### Assigned task
Everything from the first line of the records to the line containing "Поверка средств измерений (27, 53)", inclusive, is to be extracted exactly, and nothing more.

### Given entries
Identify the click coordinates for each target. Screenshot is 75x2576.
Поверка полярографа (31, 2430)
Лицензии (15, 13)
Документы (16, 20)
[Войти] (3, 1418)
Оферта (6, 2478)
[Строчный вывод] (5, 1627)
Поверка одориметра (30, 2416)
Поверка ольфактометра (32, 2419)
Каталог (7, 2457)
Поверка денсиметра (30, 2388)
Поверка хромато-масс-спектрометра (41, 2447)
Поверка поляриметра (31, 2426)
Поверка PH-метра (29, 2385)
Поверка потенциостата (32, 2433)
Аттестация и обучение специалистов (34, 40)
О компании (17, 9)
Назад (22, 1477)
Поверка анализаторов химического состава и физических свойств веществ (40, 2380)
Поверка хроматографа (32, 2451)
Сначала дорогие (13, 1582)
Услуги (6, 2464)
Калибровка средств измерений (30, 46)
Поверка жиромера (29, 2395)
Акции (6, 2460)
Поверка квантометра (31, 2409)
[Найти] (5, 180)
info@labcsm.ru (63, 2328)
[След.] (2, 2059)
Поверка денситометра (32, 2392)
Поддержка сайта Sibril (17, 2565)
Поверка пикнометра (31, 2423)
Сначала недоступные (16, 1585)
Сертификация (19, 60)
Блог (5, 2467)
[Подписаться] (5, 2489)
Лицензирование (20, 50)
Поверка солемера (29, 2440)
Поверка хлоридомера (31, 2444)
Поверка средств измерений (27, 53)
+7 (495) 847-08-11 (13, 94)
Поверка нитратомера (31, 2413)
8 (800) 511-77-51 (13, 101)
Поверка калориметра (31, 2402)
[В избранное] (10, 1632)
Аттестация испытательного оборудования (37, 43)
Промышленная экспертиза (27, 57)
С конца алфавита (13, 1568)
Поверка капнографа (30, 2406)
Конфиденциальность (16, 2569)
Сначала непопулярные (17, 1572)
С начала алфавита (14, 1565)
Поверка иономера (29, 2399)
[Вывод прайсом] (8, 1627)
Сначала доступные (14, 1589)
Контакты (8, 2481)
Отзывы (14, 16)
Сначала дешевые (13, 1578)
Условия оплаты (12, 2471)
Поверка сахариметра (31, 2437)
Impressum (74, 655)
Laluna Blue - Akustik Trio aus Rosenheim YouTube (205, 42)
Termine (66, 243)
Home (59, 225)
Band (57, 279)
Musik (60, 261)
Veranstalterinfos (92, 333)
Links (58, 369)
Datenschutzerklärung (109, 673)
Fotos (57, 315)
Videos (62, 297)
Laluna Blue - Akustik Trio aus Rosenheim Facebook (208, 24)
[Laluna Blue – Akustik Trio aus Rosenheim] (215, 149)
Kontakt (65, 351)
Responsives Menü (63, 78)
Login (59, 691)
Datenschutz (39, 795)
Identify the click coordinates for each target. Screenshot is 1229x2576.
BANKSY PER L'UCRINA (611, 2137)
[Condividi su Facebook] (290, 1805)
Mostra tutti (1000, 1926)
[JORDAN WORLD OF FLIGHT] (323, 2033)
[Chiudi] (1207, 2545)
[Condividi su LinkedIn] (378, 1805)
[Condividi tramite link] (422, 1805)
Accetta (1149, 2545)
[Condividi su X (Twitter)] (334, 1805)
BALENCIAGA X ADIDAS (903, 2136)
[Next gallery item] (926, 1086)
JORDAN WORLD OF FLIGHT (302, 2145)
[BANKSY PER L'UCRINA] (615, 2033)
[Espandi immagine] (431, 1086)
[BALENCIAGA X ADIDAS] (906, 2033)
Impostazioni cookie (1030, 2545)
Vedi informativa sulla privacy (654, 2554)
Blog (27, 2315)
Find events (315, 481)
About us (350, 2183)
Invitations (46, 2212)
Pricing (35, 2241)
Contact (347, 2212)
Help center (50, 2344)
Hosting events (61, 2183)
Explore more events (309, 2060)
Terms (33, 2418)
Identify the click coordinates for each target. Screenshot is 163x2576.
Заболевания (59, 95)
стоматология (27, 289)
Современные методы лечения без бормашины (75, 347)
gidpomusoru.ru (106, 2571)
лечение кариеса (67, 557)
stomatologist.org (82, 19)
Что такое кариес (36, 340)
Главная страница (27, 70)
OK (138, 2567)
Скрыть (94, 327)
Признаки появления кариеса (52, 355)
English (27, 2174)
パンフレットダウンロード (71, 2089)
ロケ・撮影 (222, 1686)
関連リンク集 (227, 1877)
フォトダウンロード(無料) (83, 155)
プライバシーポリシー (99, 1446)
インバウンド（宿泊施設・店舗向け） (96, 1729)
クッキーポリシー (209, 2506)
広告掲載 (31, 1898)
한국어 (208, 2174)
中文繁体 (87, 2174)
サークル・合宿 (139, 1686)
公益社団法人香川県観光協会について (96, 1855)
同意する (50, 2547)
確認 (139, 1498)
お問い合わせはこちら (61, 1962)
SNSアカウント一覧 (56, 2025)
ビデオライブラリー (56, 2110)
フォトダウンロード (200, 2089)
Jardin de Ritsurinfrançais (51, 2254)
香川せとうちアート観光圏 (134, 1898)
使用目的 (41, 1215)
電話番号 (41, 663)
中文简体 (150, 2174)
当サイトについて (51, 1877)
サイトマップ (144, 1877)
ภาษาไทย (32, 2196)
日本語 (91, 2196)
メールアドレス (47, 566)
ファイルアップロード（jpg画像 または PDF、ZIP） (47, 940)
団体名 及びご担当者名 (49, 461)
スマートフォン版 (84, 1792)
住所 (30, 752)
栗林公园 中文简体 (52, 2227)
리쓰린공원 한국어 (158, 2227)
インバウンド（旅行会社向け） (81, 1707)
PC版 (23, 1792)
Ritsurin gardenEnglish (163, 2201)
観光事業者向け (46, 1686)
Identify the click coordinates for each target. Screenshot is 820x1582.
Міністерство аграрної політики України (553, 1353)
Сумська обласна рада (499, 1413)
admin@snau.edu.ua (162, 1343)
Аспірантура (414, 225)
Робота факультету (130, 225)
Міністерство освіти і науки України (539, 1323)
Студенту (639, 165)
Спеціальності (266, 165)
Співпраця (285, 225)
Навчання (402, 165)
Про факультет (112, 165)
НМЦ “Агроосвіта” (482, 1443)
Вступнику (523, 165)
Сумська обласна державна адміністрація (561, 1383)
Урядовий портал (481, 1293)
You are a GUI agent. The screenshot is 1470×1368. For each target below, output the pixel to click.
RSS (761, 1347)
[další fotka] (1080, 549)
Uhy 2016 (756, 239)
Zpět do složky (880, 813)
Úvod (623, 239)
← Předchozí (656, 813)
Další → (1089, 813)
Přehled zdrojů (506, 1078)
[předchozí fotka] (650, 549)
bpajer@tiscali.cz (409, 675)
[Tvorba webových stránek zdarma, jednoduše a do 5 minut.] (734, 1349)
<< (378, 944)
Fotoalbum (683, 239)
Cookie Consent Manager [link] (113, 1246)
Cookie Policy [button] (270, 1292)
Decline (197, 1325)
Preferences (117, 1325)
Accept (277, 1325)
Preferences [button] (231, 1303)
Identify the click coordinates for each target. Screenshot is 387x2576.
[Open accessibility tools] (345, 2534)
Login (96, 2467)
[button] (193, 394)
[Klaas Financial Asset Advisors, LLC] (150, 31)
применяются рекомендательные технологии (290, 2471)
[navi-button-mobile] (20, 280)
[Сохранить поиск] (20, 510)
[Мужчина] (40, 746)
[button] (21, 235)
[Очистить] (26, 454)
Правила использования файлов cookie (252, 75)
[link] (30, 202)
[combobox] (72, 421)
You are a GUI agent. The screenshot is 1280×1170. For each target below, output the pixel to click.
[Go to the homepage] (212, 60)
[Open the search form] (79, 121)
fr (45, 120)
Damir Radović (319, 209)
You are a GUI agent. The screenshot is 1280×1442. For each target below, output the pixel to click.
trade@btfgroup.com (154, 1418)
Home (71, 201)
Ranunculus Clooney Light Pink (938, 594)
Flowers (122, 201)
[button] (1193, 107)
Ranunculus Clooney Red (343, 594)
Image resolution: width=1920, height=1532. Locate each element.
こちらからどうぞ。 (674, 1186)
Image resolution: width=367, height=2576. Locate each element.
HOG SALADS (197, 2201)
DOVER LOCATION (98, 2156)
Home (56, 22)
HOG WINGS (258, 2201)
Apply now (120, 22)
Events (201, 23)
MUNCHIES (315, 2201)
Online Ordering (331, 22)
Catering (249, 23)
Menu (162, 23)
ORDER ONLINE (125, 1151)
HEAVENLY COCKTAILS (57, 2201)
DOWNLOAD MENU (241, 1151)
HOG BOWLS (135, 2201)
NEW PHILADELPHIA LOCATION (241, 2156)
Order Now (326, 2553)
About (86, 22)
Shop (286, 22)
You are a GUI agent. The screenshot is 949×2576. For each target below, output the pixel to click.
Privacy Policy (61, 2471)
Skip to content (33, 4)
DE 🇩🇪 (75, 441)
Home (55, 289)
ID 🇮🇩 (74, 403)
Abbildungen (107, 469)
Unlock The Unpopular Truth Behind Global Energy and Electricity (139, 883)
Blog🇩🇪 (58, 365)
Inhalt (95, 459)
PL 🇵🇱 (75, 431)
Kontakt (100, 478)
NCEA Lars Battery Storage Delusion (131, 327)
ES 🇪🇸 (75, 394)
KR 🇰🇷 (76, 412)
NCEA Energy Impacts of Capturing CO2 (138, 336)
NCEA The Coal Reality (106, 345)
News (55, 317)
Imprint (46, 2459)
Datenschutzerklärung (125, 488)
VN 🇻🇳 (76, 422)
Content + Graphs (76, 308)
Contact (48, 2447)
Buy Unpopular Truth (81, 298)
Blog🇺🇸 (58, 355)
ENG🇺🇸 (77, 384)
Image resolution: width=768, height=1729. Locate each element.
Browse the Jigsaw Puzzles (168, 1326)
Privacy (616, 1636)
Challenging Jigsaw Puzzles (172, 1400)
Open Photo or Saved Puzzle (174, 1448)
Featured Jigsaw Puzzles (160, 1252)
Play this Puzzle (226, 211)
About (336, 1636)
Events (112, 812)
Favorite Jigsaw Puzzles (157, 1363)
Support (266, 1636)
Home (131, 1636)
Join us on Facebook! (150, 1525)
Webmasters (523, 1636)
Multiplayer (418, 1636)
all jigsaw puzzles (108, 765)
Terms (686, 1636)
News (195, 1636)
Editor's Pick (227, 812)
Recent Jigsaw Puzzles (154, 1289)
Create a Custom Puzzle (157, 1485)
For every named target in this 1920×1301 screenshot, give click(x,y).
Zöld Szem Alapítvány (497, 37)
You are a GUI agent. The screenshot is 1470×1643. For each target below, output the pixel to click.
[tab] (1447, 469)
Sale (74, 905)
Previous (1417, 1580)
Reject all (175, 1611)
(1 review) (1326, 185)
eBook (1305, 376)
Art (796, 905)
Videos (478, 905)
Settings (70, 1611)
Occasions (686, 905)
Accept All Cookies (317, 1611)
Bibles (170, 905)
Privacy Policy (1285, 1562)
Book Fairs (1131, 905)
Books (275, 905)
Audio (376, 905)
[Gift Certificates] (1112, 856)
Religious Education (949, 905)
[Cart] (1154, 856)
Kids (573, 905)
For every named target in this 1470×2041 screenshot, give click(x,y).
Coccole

### Solution for this exercise
Identify the click coordinates for each target. Screenshot is 75x2576.
Поверка полярографа (31, 2430)
Лицензии (15, 13)
Документы (16, 20)
[Войти] (3, 1418)
Оферта (6, 2478)
[Строчный вывод] (5, 1627)
Поверка одориметра (30, 2416)
Поверка ольфактометра (32, 2419)
Каталог (7, 2457)
Поверка денсиметра (30, 2388)
Поверка хромато-масс-спектрометра (41, 2447)
Поверка поляриметра (31, 2426)
Поверка PH-метра (29, 2385)
Поверка потенциостата (32, 2433)
Аттестация и обучение специалистов (34, 40)
О компании (17, 9)
Назад (22, 1477)
Поверка анализаторов химического состава и физических свойств веществ (40, 2380)
Поверка хроматографа (32, 2451)
Сначала дорогие (13, 1582)
Услуги (6, 2464)
Калибровка средств измерений (30, 46)
Поверка жиромера (29, 2395)
Акции (6, 2460)
Поверка квантометра (31, 2409)
[Найти] (5, 180)
info@labcsm.ru (63, 2328)
[След.] (2, 2059)
Поверка денситометра (32, 2392)
Поддержка сайта Sibril (17, 2565)
Поверка пикнометра (31, 2423)
Сначала недоступные (16, 1585)
Сертификация (19, 60)
Блог (5, 2467)
[Подписаться] (5, 2489)
Лицензирование (20, 50)
Поверка солемера (29, 2440)
Поверка хлоридомера (31, 2444)
Поверка средств измерений (27, 53)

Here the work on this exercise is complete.